When you hold one of my bags, pouches, or cardholders, you’re not just holding fabric and thread. You’re holding a series of small decisions: slow, intentional ones made long before the first stitch ever happens.
1. Finding the Fabric
Everything begins with fabric.
Most of it is sourced locally (because touching the material matters), and sometimes I pick pieces up while travelling; the kind you notice instantly across a shop and can’t walk away from.
I don’t choose prints by trend or season. I choose by feeling.
If a fabric keeps pulling my attention back, that’s the one.
All fabrics are 100% cotton. I stick to this on purpose. It ages well, feels good in your hands, and gives structure without feeling stiff or plasticky.

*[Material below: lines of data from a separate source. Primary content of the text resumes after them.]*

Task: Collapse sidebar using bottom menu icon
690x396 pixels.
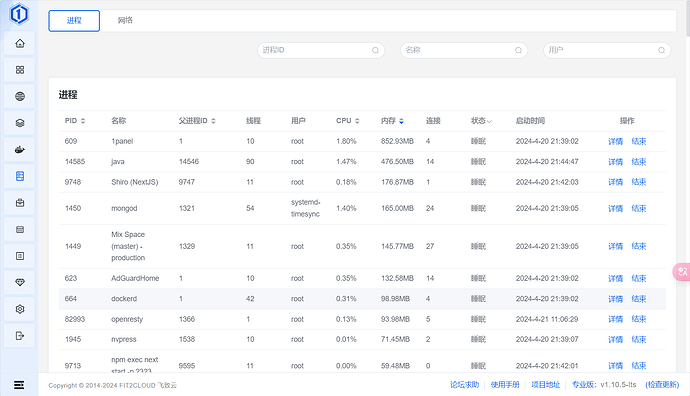Action: coord(19,385)
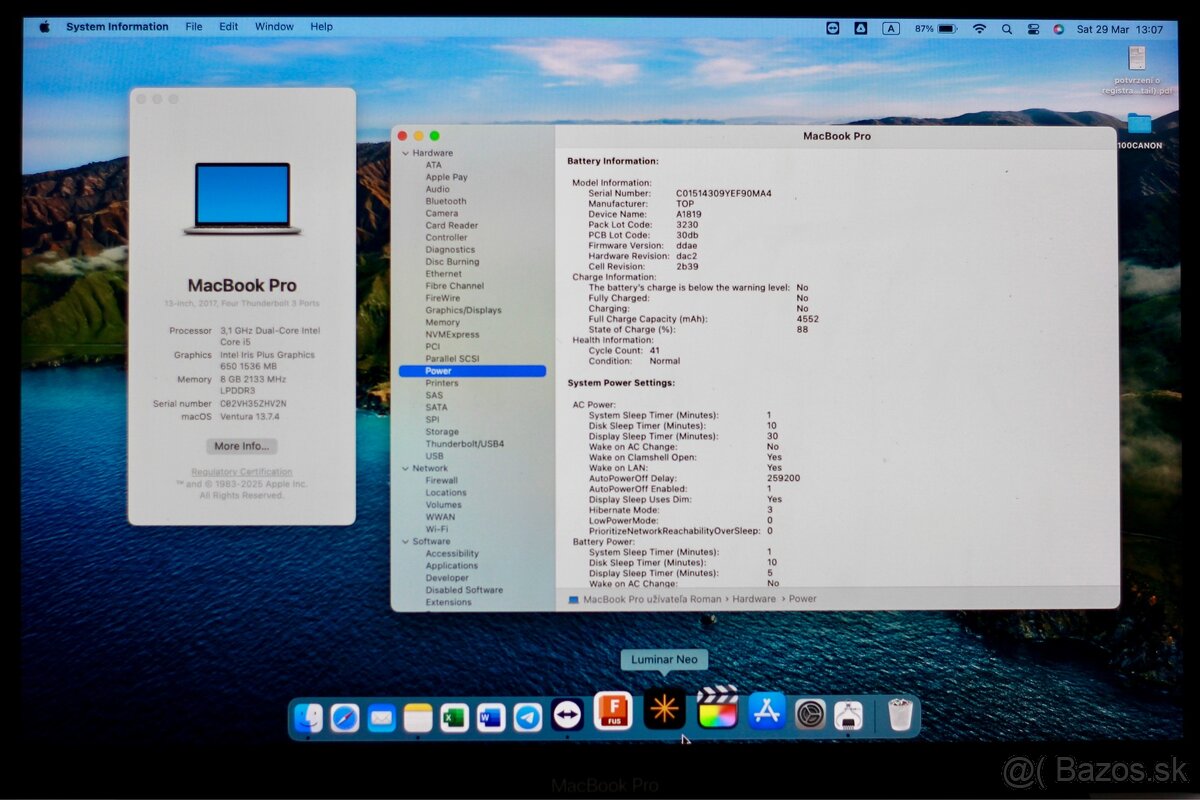Collapse the Software section in the sidebar
The height and width of the screenshot is (800, 1200).
(x=405, y=541)
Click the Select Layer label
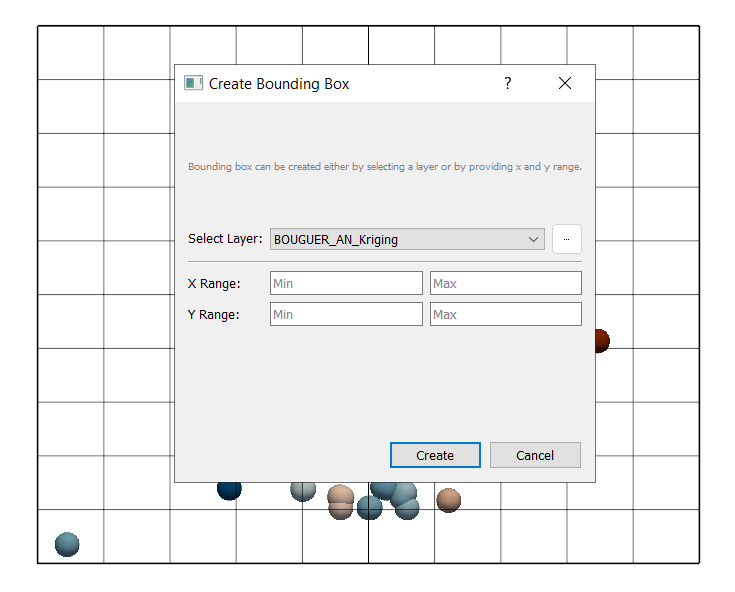 click(225, 240)
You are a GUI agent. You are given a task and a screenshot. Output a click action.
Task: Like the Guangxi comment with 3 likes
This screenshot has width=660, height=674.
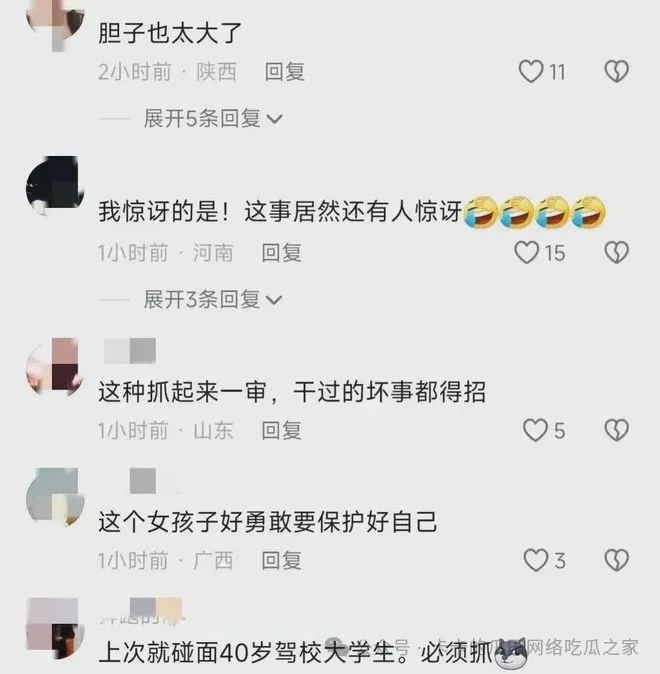[x=535, y=561]
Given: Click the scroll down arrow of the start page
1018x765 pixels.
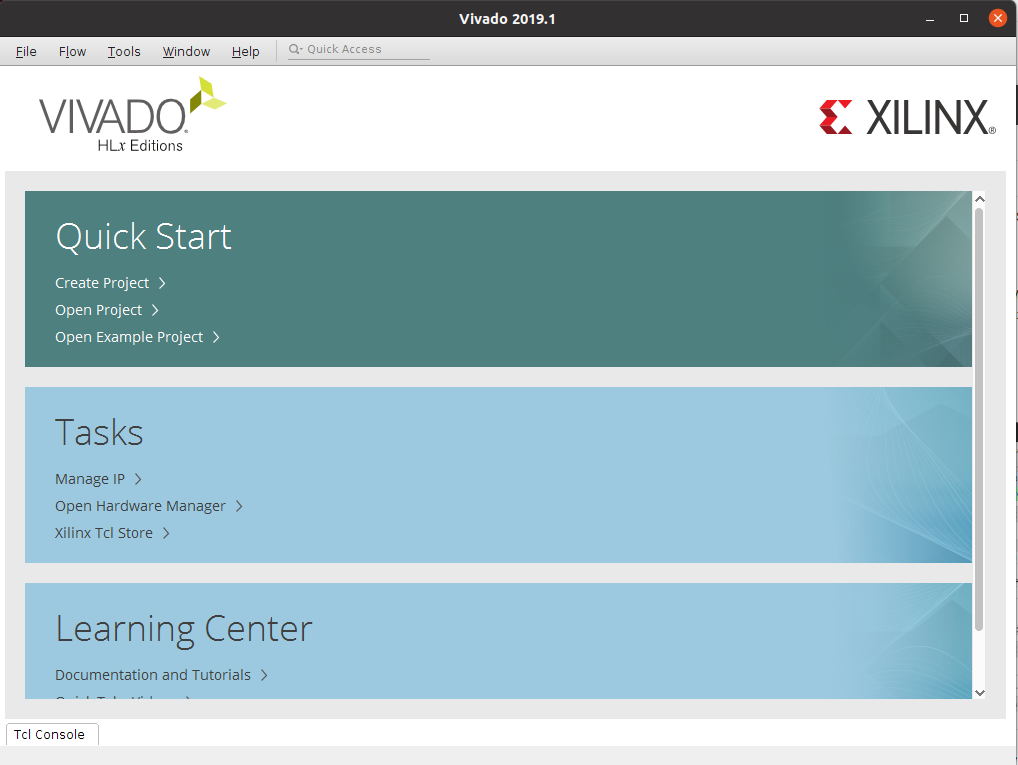Looking at the screenshot, I should point(979,692).
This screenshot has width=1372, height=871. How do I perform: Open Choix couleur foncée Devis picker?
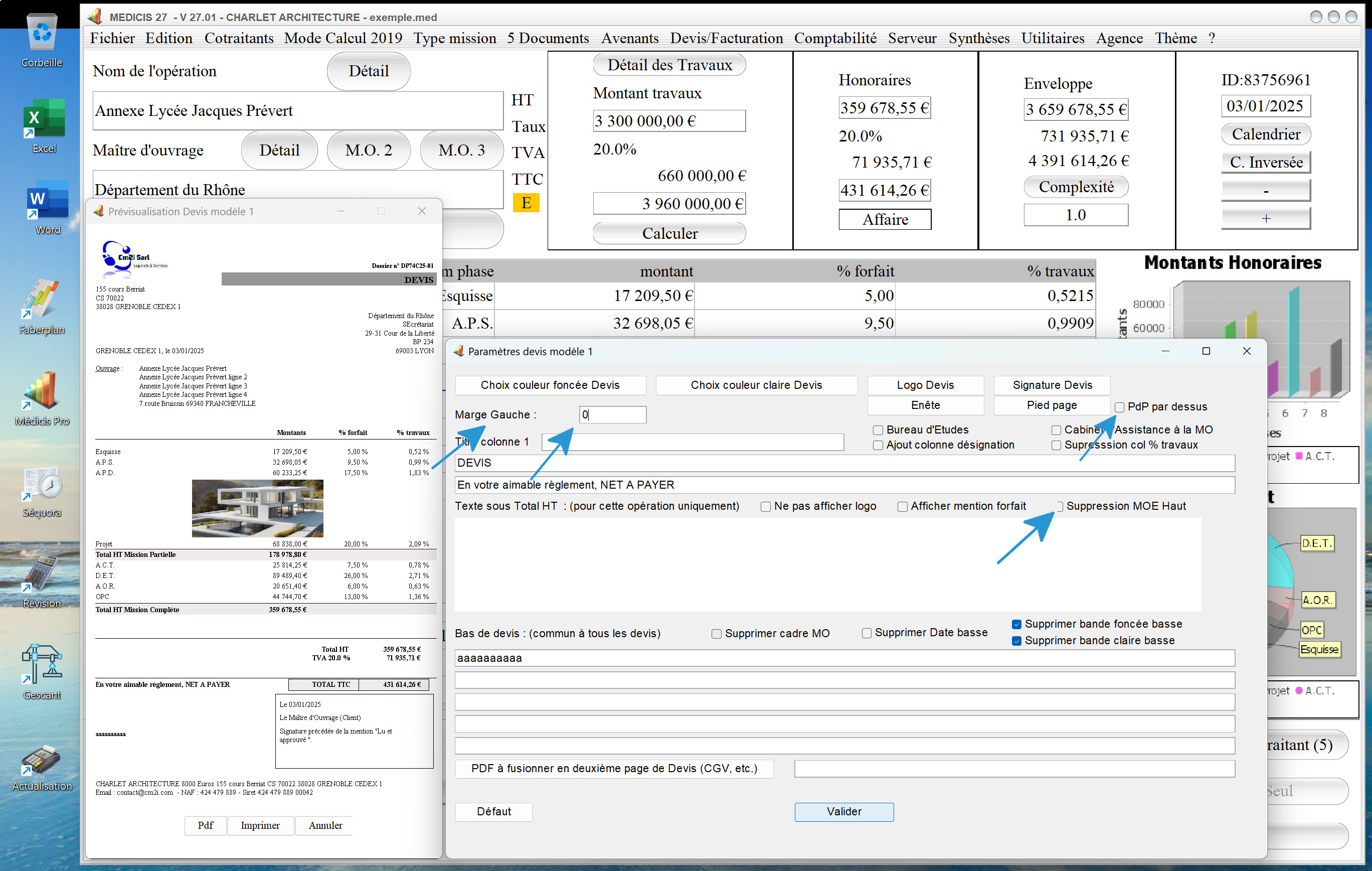click(550, 385)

2. Deciding What It Wants to Be
Before cutting anything, I spend time deciding what the fabric should become.
Not every print suits every form.
Some need to be structured - perfect for cardholders.
Some need softness - better for pouches that will be handled constantly.
Others need durability - ideal for bags that carry your daily life.
3. Cutting & Sewing
Then comes the actual making.
Each piece is measured, marked, and cut by hand. No pre-cut kits, no mass templates.
After that, everything goes through my trusty sewing machine; layer by layer, slowly assembled into something functional.
This stage takes the longest.
Small items are deceptively complicated. The neater it looks, the more steps it usually took.


4. The Final Identity
Once assembled, every item is finished with my shop label. The moment it officially becomes part of the collection.
It’s a small detail, but an important one.
It says: this was made intentionally by someone, not just produced.

5. Why I Keep Prices Affordable
I price my textile pieces the same way I price my handcrafted jewellery: carefully.
Beautiful fabrics shouldn’t feel exclusive.
Handcrafted shouldn’t mean unreachable.
The goal has always been simple:
to let people own something thoughtfully made, from quality materials, without feeling like they have to “save it for a special occasion.”